● **Supplied passage**
↓

QIQ 2024 full year: QC, REST2 clear-sky, and four separation models#
This tutorial loops over twelve BSRN station-to-archive files (qiq0124.dat.gz … qiq1224.dat.gz), concatenates them, runs ``run_qc``, adds REST2 clear-sky columns via ``add_clearsky_columns`` (MERRA-2 inputs from Hugging Face), then runs Erbs, BRL, Engerer2, and Yang4 separation and plots ``k`` vs ``k_t`` with ``plot_k_vs_kt``.
Prerequisites#
All 12 files under
data/QIQ/for 2024 (seedata/download_qiq_2024.pyor tutorial 1).Network access for REST2 (first run downloads MERRA-2 parquet per month from Hugging Face).
``pip install ‘bsrn[viz]’`` (plotnine, matplotlib) for the figure.
Set ``REPO_ROOT`` in the next cell to your local clone (absolute path).
[1]:
from __future__ import annotations
from pathlib import Path
import pandas as pd
from bsrn.constants import BSRN_STATIONS
from bsrn.io.reader import read_station_to_archive
from bsrn.modeling.clear_sky import add_clearsky_columns
from bsrn.modeling.separation import (
brl_separation,
engerer2_separation,
erbs_separation,
yang4_separation,
)
from bsrn.qc.wrapper import run_qc
from bsrn.visualization.separation import plot_k_vs_kt
REPO_ROOT = Path("/Volumes/Macintosh Research/Data/bsrn-qc")
DATA_DIR = REPO_ROOT / "data" / "QIQ"

↑

● **The request**
Carry the QIQ 2024 separation-model tutorial forward from its last line. The records that come next are not required for this work.

● **Provided information**
↓

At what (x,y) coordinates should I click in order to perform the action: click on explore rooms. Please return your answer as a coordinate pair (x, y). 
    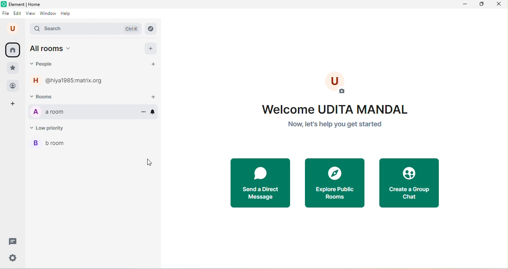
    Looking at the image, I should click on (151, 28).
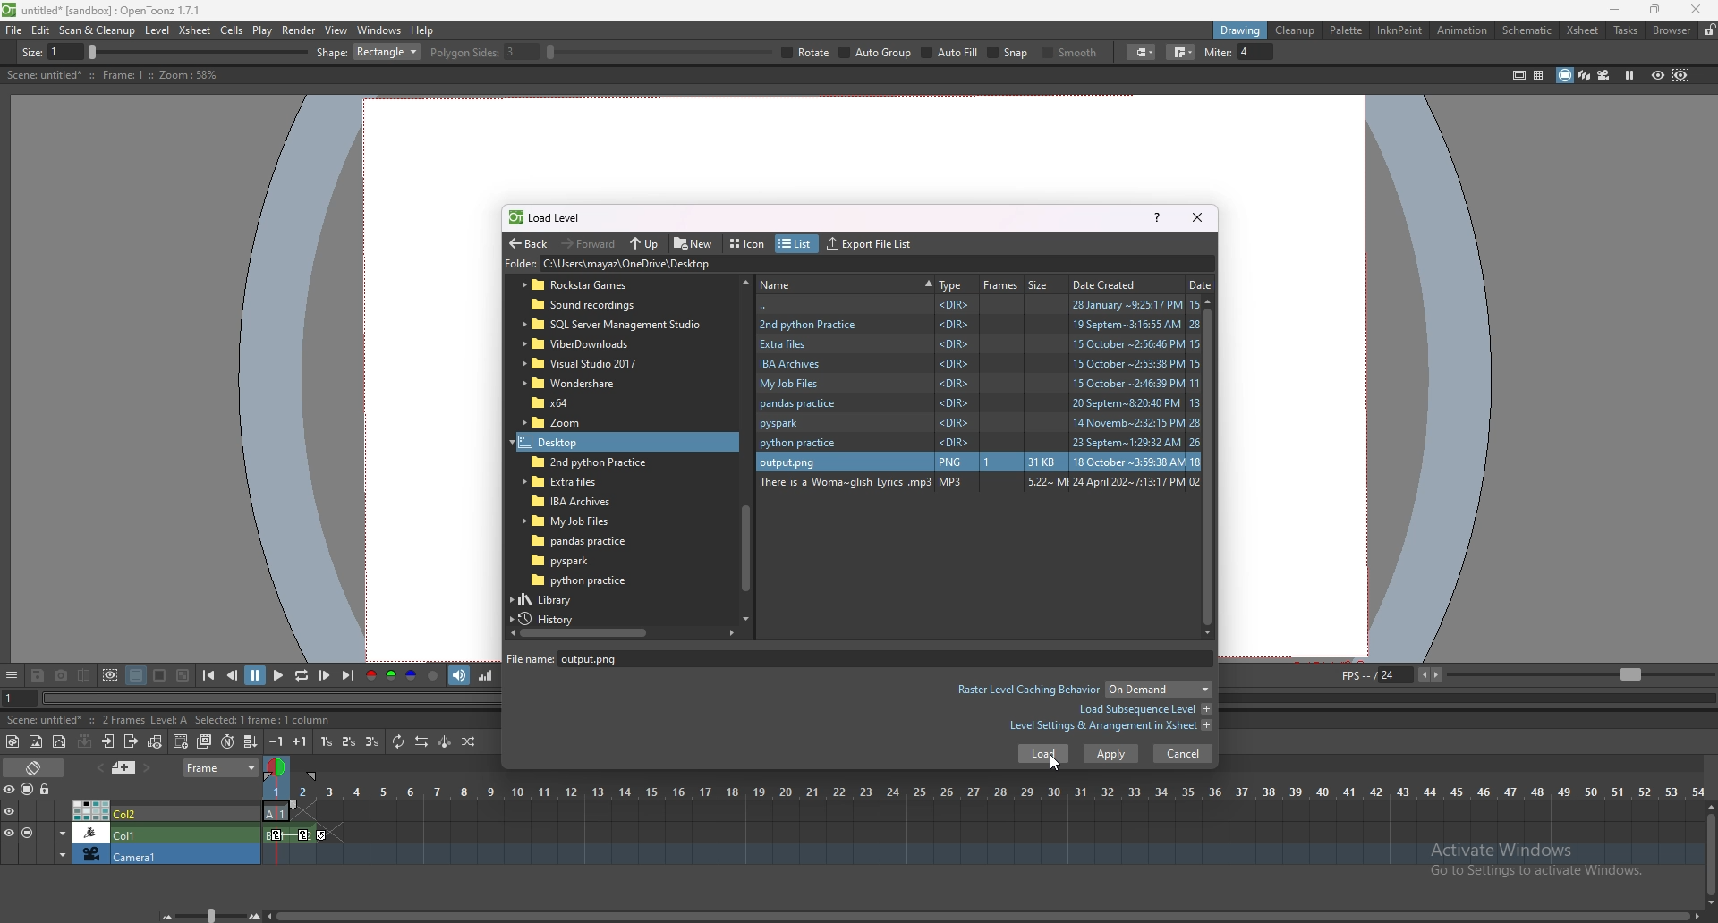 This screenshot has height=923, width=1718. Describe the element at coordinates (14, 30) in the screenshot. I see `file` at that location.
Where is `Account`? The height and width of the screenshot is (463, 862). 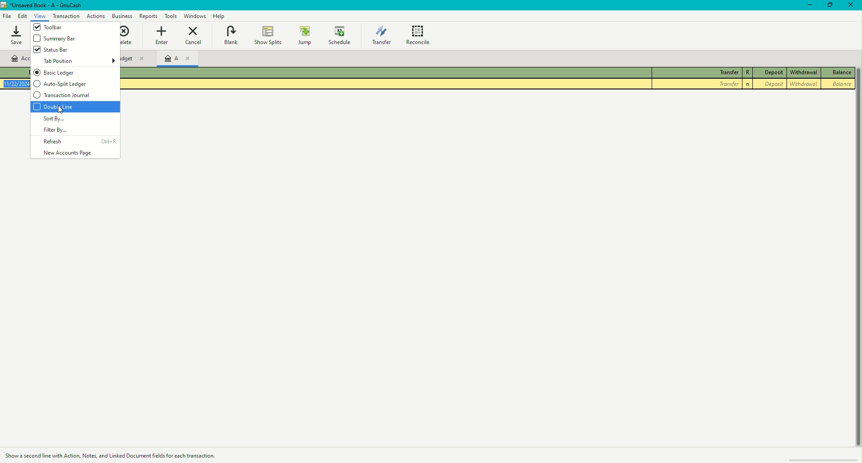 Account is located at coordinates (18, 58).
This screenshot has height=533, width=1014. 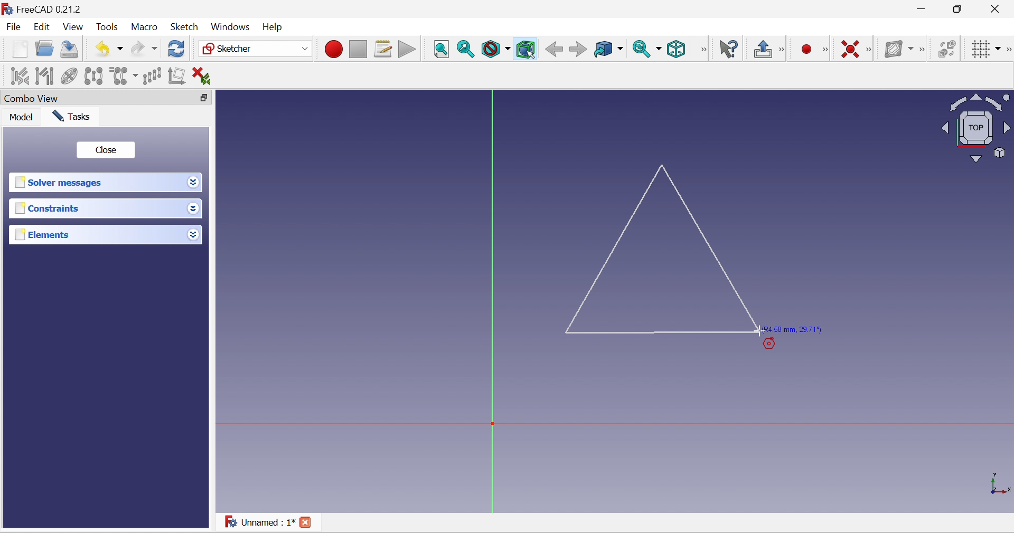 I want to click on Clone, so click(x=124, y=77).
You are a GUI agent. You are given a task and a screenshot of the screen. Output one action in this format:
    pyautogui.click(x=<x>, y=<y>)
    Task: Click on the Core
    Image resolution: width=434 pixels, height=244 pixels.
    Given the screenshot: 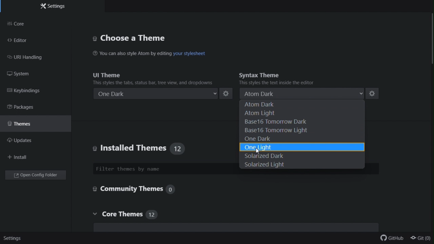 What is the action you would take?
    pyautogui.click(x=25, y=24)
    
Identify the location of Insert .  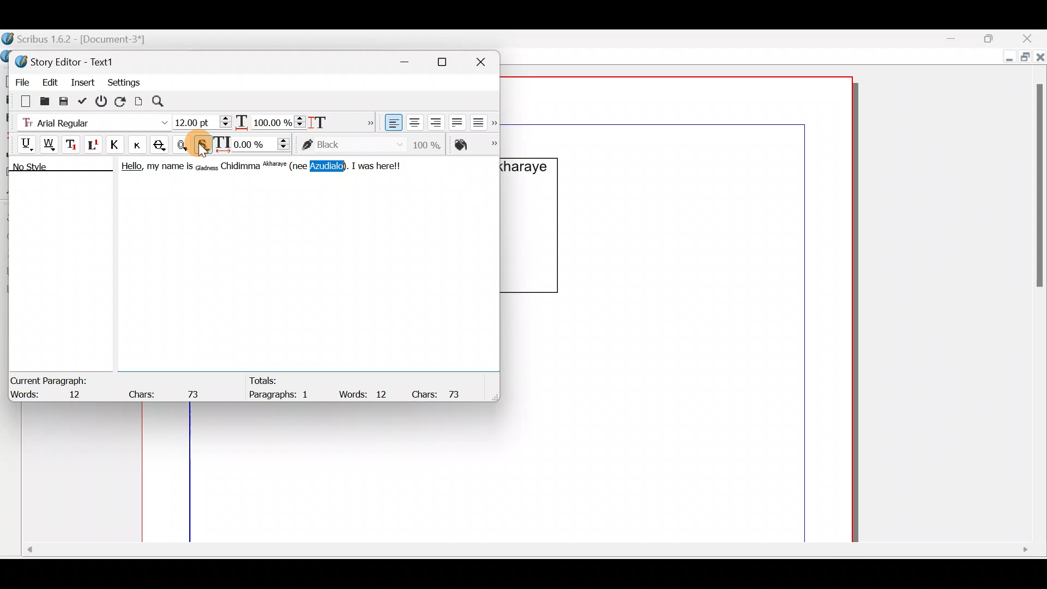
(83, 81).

↑
↓

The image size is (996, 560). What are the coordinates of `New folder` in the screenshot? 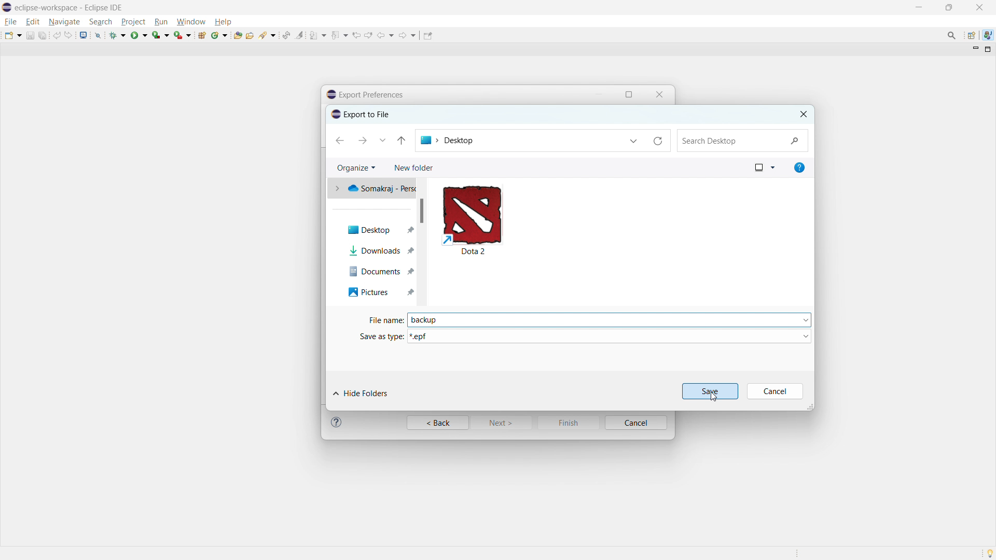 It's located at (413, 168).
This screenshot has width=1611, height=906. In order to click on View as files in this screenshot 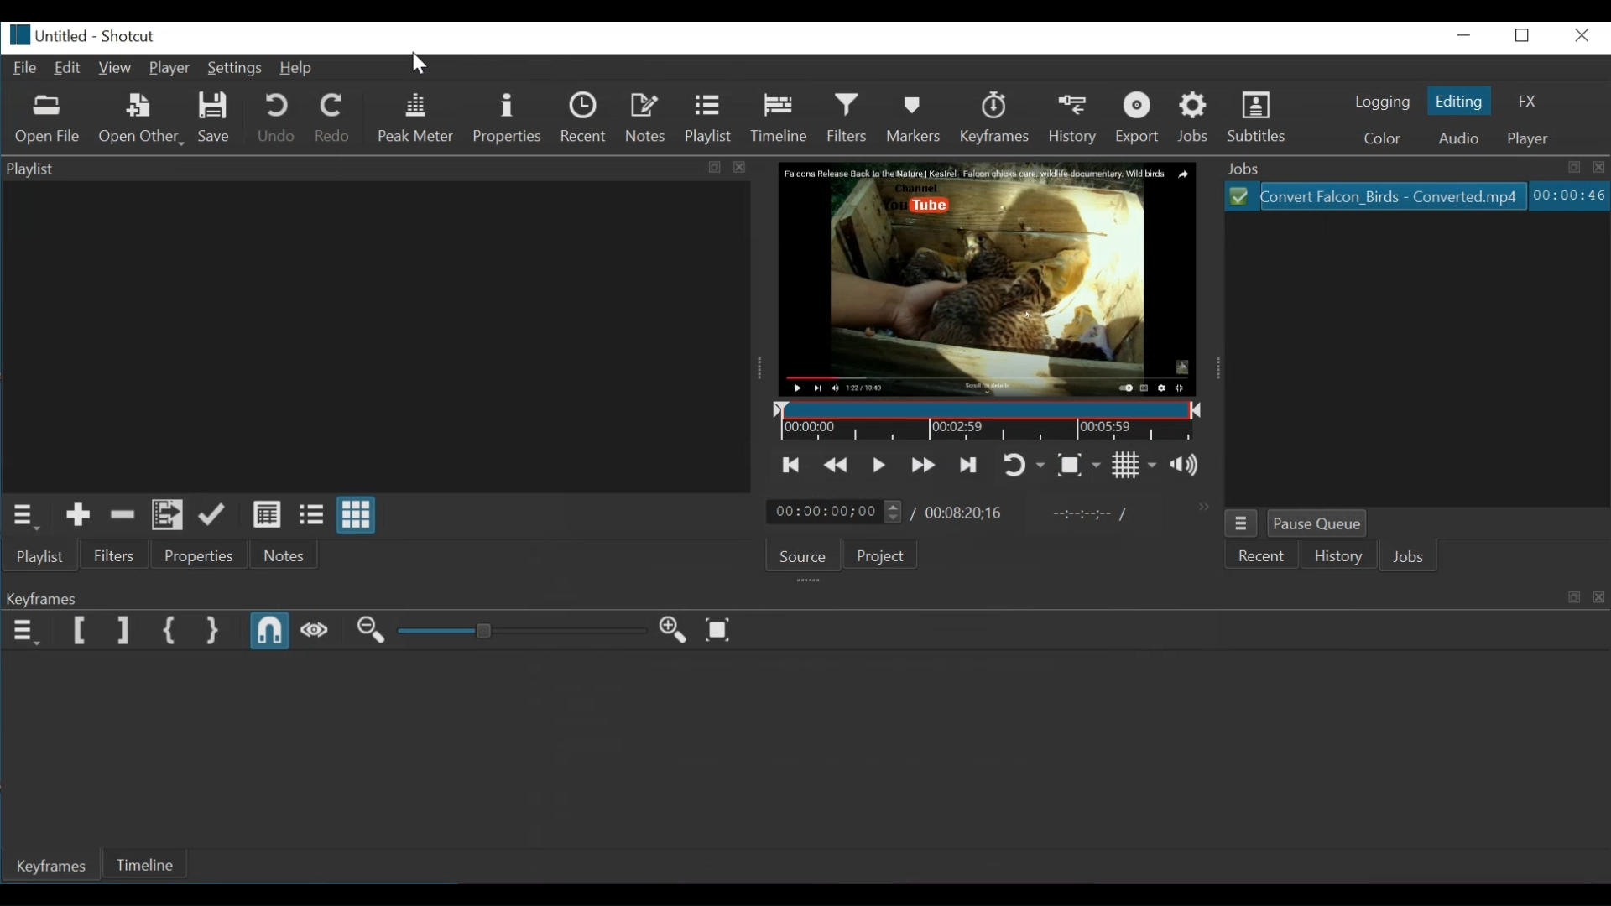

↑

● **Exercise answer**
STATION_CODE = "QIQ"
YEAR_SUFFIX = "24" # 2024 -> qiqMM24.dat.gz
meta = BSRN_STATIONS[STATION_CODE]
lat, lon, elev = meta["lat"], meta["lon"], meta["elev"]
print("REPO_ROOT:", REPO_ROOT)
print("DATA_DIR: ", DATA_DIR)
print("Station: ", STATION_CODE, lat, lon, elev)
REPO_ROOT: /Volumes/Macintosh Research/Data/bsrn-qc
DATA_DIR: /Volumes/Macintosh Research/Data/bsrn-qc/data/QIQ
Station: QIQ 47.7957 124.4852 170.0
1. Load twelve monthly files#
Skip any month that is missing on disk (with a warning).
[2]:
chunks: list[pd.DataFrame] = []
missing: list[str] = []
for month in range(1, 13):
name = f"{STATION_CODE.lower()}{month:02d}{YEAR_SUFFIX}.dat.gz"
path = DATA_DIR / name
if not path.is_file():
missing.append(name)
continue
sub = read_station_to_archive(str(path), logical_records="lr0100")
if sub is None or sub.empty:
missing.append(f"{name} (empty or read failed)")
continue
chunks.append(sub)
print(f"Loaded {name} rows={len(sub):,}")
if missing:
print("WARNING — skipped:", ", ".join(missing))
if not chunks:
raise FileNotFoundError(
f"No monthly files found under {DATA_DIR}. "
"Download QIQ 2024 archives first (e.g. data/download_qiq_2024.py)."
)
df = pd.concat(chunks, axis=0)
df = df[~df.index.duplicated(keep="first")].sort_index()
print(f"\nConcatenated: {len(df):,} rows {df.index.min()} … {df.index.max()} UTC")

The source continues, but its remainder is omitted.